On Nov. 20, 2015, Kentucky Governor Steve Beshear signed emergency regulations requiring health care providers to obtain national criminal background checks on new employees and other individuals who provide direct one-on-one care to elderly residents or patrons in order to renew the facility’s license to operate in the state. More than 1,300 providers will be required to obtain national criminal background checks for new employees.

According to Gov. Beshear, the regulation is based on a federal law allowing national criminal background checks and will ensure thorough tracking of the histories of perpetrators of crimes against vulnerable populations, whether it occurred in the state of Kentucky or elsewhere across the United States. Kentucky previously only required name-based background checks, which did not provide information on crimes committed in other states, despite more than 800 complaints against long-term health care providers related to suspected abuse and/or exploitation of residents since May 2014.

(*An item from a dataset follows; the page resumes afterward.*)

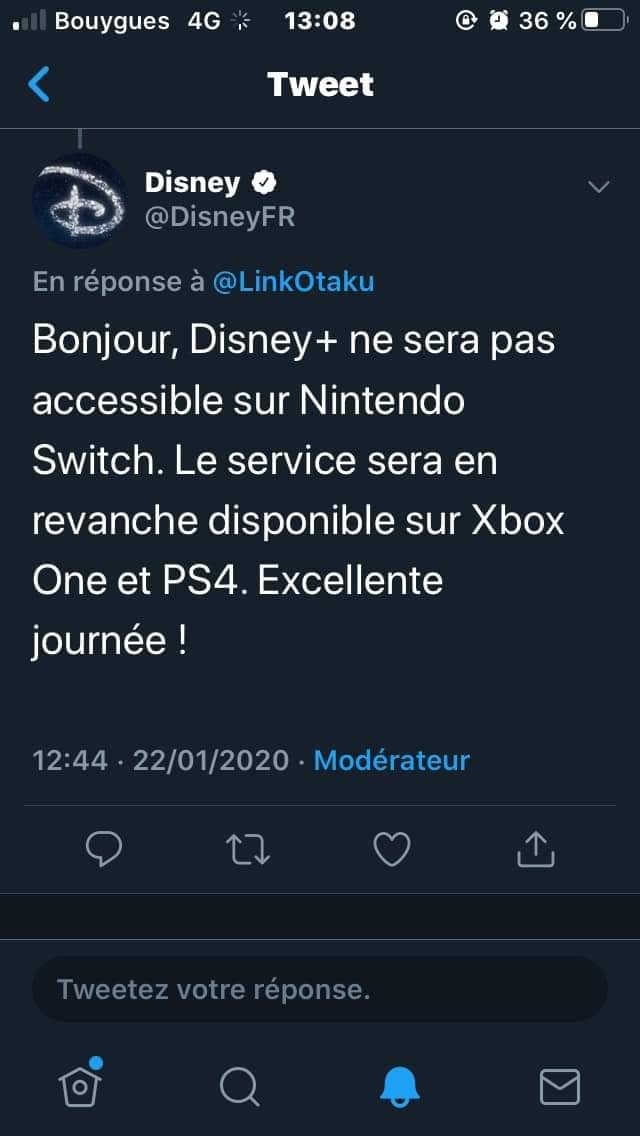Tap the back arrow icon
The width and height of the screenshot is (640, 1136).
pyautogui.click(x=39, y=84)
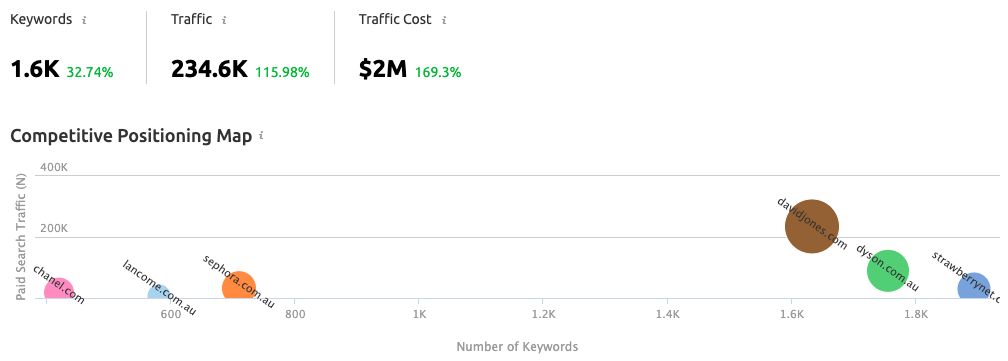Select the green dyson.com.au bubble

click(x=888, y=270)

The state implemented a voluntary fingerprint background check program in 2014 and has reported receiving positive feedback for ease of use, cost effectiveness and speed of results.  More than 2,200 background checks have been done since the program launched, and has actually screened out offenders with convictions in states outside of Kentucky.

Nevada is one of 41 states requiring home health agencies to conduct fingerprint background checks on prospective employees.  Of those 41 states, only 11 states, including Nevada, require FBI and statewide criminal background checks for all individuals in home health care. In Nevada, individuals are allowed to work before the results are in. Those fingerprint background checks conducted by the Nevada Criminal History Central Repository of the Department of Public Safety require approximately 45 days for processing.

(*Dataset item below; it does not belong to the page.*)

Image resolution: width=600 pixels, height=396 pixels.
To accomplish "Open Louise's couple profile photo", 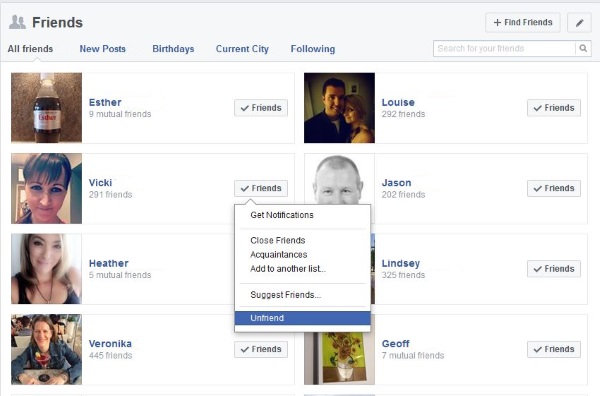I will 339,108.
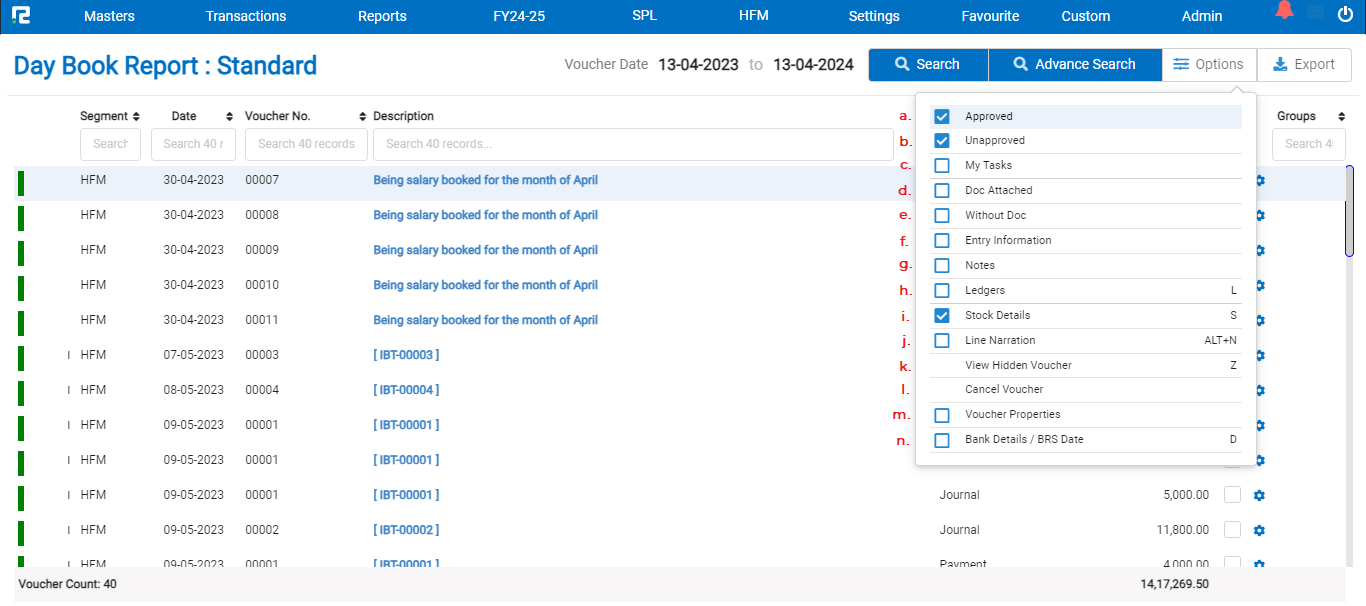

We have met the technical security requirements to transmit fingerprints to the Nevada Department of Public Safety through an encrypted, secure network, and can reduce wait time from 45 days to less than one week, which reduces the time in which someone who has committed a crime against vulnerable populations will be in contact with your loved ones.

We applaud Gov. Beshear’s actions and ask you to think about those people in your life who are, or someday will be, among those requiring care from strangers, and ask yourself if you would want to know that the people caring for your loved ones have been thoroughly and quickly screened.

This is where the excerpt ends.